**INSTRUCTIONS TO FOLLOW:** Scan the data below for lines holding the word "computer", and copy each line found.

Items from a data source:
=== Section Start ===

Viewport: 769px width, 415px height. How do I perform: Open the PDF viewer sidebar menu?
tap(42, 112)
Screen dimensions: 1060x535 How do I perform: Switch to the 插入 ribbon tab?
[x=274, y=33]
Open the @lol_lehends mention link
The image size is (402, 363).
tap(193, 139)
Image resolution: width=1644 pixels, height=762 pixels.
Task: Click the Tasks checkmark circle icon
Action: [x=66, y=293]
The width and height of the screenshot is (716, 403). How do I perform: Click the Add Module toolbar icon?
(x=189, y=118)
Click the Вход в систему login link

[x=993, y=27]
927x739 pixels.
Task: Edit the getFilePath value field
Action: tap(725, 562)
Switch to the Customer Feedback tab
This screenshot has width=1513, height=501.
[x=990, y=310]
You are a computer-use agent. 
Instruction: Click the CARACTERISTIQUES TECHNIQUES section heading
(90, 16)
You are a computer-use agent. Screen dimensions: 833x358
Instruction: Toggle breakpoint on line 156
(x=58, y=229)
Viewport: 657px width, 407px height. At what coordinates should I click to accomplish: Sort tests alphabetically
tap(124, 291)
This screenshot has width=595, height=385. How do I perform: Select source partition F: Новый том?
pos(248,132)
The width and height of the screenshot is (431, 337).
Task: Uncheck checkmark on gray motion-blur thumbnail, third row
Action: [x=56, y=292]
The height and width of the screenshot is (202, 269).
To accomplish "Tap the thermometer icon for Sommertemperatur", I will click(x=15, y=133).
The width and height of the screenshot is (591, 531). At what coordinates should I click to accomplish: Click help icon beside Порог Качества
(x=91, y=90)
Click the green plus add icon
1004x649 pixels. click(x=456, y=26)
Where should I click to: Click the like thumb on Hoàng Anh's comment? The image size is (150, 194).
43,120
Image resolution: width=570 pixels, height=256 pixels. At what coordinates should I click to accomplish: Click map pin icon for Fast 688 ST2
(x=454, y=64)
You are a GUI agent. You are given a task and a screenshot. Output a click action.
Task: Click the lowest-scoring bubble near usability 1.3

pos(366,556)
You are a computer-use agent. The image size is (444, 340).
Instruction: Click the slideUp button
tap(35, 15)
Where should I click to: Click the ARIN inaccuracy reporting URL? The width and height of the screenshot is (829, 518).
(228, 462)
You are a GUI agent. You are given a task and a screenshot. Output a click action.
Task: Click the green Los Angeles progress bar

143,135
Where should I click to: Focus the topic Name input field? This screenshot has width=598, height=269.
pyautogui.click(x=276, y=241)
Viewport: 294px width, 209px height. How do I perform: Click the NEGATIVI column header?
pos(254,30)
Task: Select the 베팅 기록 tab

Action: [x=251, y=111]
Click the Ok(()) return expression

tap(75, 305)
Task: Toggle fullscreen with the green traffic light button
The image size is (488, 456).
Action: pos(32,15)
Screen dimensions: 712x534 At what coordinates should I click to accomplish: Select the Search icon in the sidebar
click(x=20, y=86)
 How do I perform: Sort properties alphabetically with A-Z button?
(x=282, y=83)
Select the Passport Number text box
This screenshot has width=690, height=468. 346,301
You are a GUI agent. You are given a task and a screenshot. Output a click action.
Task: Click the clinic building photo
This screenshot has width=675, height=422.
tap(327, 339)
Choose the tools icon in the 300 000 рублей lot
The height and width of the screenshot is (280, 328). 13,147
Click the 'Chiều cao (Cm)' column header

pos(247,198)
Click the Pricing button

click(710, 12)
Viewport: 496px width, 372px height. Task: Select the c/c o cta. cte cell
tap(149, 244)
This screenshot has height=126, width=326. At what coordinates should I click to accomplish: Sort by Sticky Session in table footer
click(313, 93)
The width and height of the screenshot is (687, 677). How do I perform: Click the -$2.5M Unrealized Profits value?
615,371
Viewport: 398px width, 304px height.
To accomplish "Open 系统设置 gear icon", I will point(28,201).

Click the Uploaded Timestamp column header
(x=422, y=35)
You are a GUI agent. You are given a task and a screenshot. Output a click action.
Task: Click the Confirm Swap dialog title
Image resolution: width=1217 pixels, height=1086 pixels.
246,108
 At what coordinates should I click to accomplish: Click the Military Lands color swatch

=== Section End ===

**ANSWER SPACE:**
You are a computer-use agent. 
You are a computer-use agent. Screen dimensions: 833x358
You are a computer-use agent. The image size is (444, 340).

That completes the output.